Some famous women who would still be here but for men came to mind and I thought of Amy Whinehouse, Whitney Houston & Caroline Flack for starters.

OP posts:
Meruem · 16/01/2021 08:31

I’m lying in bed with a coffee. One cat is asleep on the end of the bed, the other is sitting on my desk looking out the window, just watching the world go by! It’s so peaceful and relaxing.I’m sprawled across the bed with my iPad. No room for a man Grin

I found weekends with a partner quite difficult in the past. I’m someone who has a lot of home based hobbies, crafts and suchlike. I’m happy to go out but there has to be a reason for me. I’m not someone who feels the need to get out of the house for the sake of it. So partners usually fell into one of two camps. Either those who did want to get out, and I’d feel pressured into going with them. Or those who did want to stay home but wanted to park their bum in front of the TV all day. Which was annoying as they’d want me to sit with them to “spend time together”.

I love my weekends now. I’ll get up when I feel like it. Then spend the day doing exactly what I want to do. When I think of all the weekends I wasted making someone else happy, going to places I didn’t want to go or watching endless “come dine with me”, I wonder why I did it!

Londonnight · 16/01/2021 08:36

I have been married twice, first time 23 yrs, second 8 yrs. I have been single for over 12 years now, no relationships in that time. I truly feel that I wouldn't want a man in my life again, I am quite happy on my own.

It seems others have more of a problem with this than I do. People at work are always telling me I need to find a man and I would be happier with someone in my life. No thank you, I will carry on as I am.

wherearthough · 16/01/2021 08:55

Good for you @Londonnight and yes the external pressure and unwarranted pity from friends/family can be annoying.

I also love the weekends @Meruem and am also quite crafty ( I really need to spend more time at my sewing machine 😊) so it is great just pottering about without having to devote mind space to anyone but my children.

OP posts:
jigglypuffcookie · 16/01/2021 09:41

Thank you fir this thread, I've been lurking for a few days!

Split from my husband in May and did try dating late last year. Realised it was too soon so now trying to enjoy being single. Not always happy about it yet but hopefully will be one day 🙂 saying that I do enjoy the whole bed to myself and my dog!! Also spending money how I want and not having to answer to anyone or ask 'permission'!

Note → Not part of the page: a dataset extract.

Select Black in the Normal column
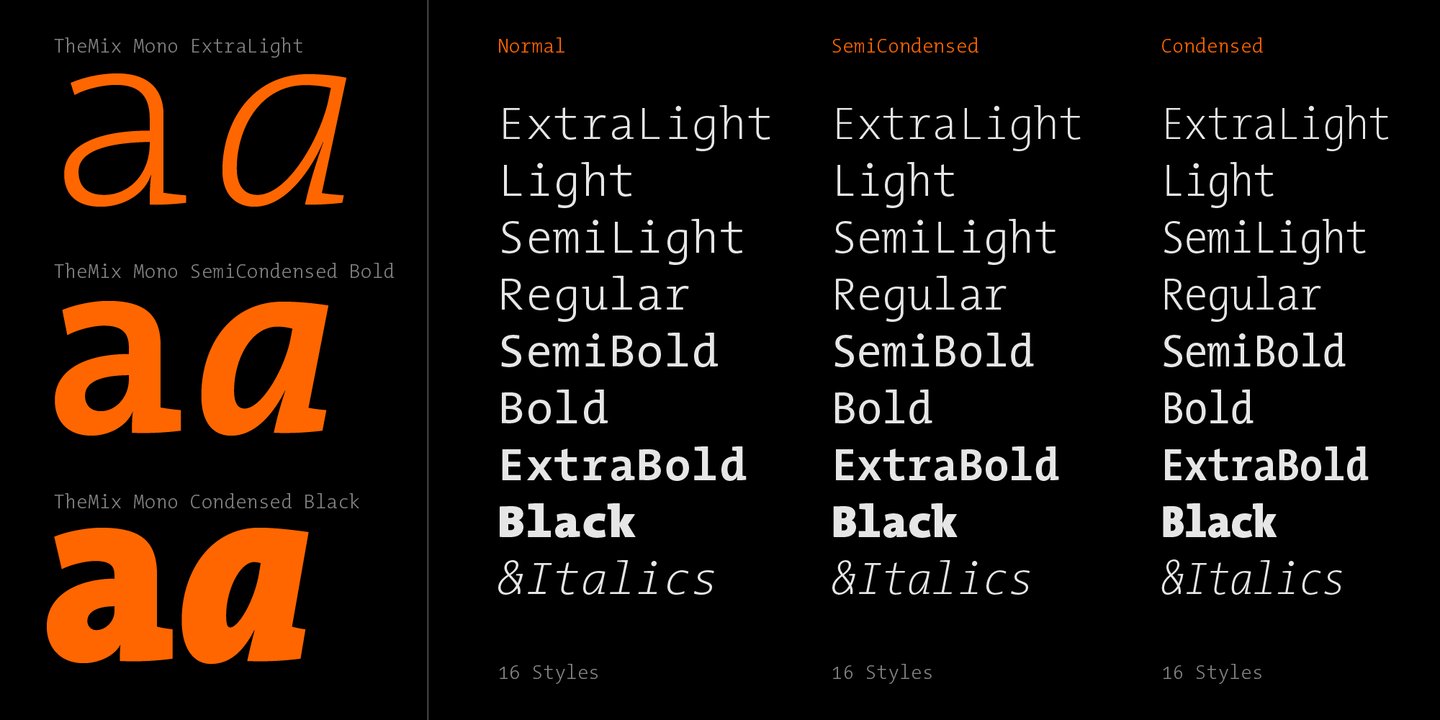 [567, 522]
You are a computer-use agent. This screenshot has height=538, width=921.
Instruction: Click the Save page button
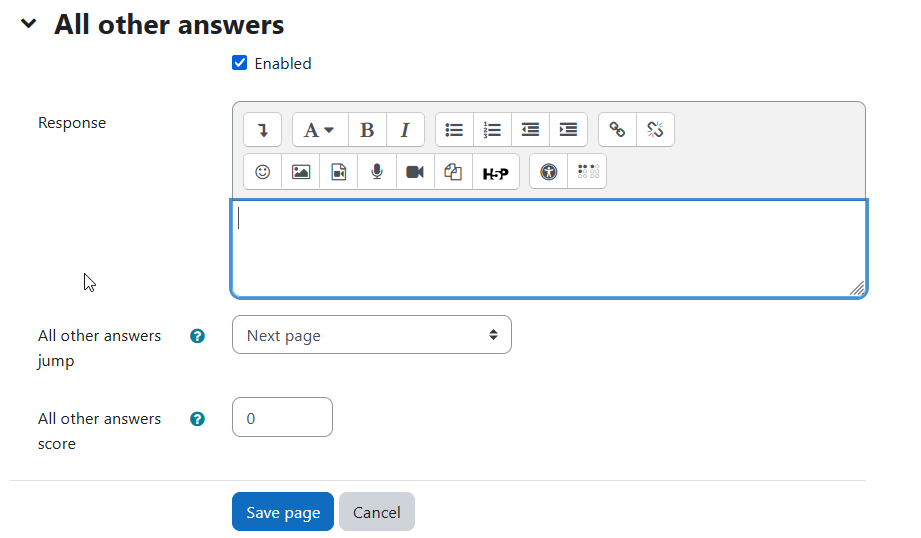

OhioOhioOhio · 16/01/2021 09:49

I saw this thing online by a Scottish comedian, Daniel Sampson, I think. It was actually quite awe inspiring. He said that you had to love yourself 100 %. If you loved yourself 20% then someone coming along offering you 30% would make you snap their hand off. Anyway, it really made me think. Until I get my shit together I'm no good to anyone.